### PROBLEM TO SOLVE
Reproduce every one of the entries below word for word.

### DATA SHOWN
[BEGIN]
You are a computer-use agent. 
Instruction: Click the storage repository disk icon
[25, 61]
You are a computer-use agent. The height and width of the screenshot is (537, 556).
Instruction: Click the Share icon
[END]
### RESULT FOR THIS TASK
You are a computer-use agent. 
Instruction: Click the storage repository disk icon
[25, 61]
You are a computer-use agent. The height and width of the screenshot is (537, 556).
Instruction: Click the Share icon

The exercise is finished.